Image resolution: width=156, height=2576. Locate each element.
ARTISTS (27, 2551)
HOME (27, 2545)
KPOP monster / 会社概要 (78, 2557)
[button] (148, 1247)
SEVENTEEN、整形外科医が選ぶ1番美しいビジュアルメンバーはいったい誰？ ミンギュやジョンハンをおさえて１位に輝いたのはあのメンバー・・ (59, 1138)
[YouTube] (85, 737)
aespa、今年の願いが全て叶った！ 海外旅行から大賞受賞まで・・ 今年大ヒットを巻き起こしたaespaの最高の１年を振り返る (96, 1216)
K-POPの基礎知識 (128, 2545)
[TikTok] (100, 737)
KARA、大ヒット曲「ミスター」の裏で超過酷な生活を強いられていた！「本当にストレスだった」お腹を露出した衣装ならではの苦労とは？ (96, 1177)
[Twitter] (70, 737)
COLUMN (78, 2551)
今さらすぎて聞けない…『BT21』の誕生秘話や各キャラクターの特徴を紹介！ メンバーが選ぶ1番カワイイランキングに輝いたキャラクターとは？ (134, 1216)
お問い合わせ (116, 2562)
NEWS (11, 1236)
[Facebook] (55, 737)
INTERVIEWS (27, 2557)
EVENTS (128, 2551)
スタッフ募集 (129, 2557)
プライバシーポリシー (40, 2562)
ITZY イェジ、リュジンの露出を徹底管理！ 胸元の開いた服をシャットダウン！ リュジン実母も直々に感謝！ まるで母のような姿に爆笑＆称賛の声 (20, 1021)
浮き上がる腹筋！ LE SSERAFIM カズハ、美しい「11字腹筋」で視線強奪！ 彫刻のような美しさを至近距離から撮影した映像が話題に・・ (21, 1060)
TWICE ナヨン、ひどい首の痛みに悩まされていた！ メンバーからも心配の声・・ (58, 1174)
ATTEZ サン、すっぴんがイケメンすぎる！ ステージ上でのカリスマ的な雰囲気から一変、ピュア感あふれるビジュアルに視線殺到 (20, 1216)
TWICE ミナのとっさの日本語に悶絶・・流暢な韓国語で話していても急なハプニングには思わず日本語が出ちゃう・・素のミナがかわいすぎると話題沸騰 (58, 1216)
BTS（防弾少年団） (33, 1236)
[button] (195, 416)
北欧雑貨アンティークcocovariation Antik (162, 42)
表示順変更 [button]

## Work request
Word for word, write out every record in the listing.

## Result below
Image resolution: width=156, height=2576. Locate each element.
ARTISTS (27, 2551)
HOME (27, 2545)
KPOP monster / 会社概要 (78, 2557)
[button] (148, 1247)
SEVENTEEN、整形外科医が選ぶ1番美しいビジュアルメンバーはいったい誰？ ミンギュやジョンハンをおさえて１位に輝いたのはあのメンバー・・ (59, 1138)
[YouTube] (85, 737)
aespa、今年の願いが全て叶った！ 海外旅行から大賞受賞まで・・ 今年大ヒットを巻き起こしたaespaの最高の１年を振り返る (96, 1216)
K-POPの基礎知識 (128, 2545)
[TikTok] (100, 737)
KARA、大ヒット曲「ミスター」の裏で超過酷な生活を強いられていた！「本当にストレスだった」お腹を露出した衣装ならではの苦労とは？ (96, 1177)
[Twitter] (70, 737)
COLUMN (78, 2551)
今さらすぎて聞けない…『BT21』の誕生秘話や各キャラクターの特徴を紹介！ メンバーが選ぶ1番カワイイランキングに輝いたキャラクターとは？ (134, 1216)
お問い合わせ (116, 2562)
NEWS (11, 1236)
[Facebook] (55, 737)
INTERVIEWS (27, 2557)
EVENTS (128, 2551)
スタッフ募集 (129, 2557)
プライバシーポリシー (40, 2562)
ITZY イェジ、リュジンの露出を徹底管理！ 胸元の開いた服をシャットダウン！ リュジン実母も直々に感謝！ まるで母のような姿に爆笑＆称賛の声 (20, 1021)
浮き上がる腹筋！ LE SSERAFIM カズハ、美しい「11字腹筋」で視線強奪！ 彫刻のような美しさを至近距離から撮影した映像が話題に・・ (21, 1060)
TWICE ナヨン、ひどい首の痛みに悩まされていた！ メンバーからも心配の声・・ (58, 1174)
ATTEZ サン、すっぴんがイケメンすぎる！ ステージ上でのカリスマ的な雰囲気から一変、ピュア感あふれるビジュアルに視線殺到 (20, 1216)
TWICE ミナのとっさの日本語に悶絶・・流暢な韓国語で話していても急なハプニングには思わず日本語が出ちゃう・・素のミナがかわいすぎると話題沸騰 (58, 1216)
BTS（防弾少年団） (33, 1236)
[button] (195, 416)
北欧雑貨アンティークcocovariation Antik (162, 42)
表示順変更 [button]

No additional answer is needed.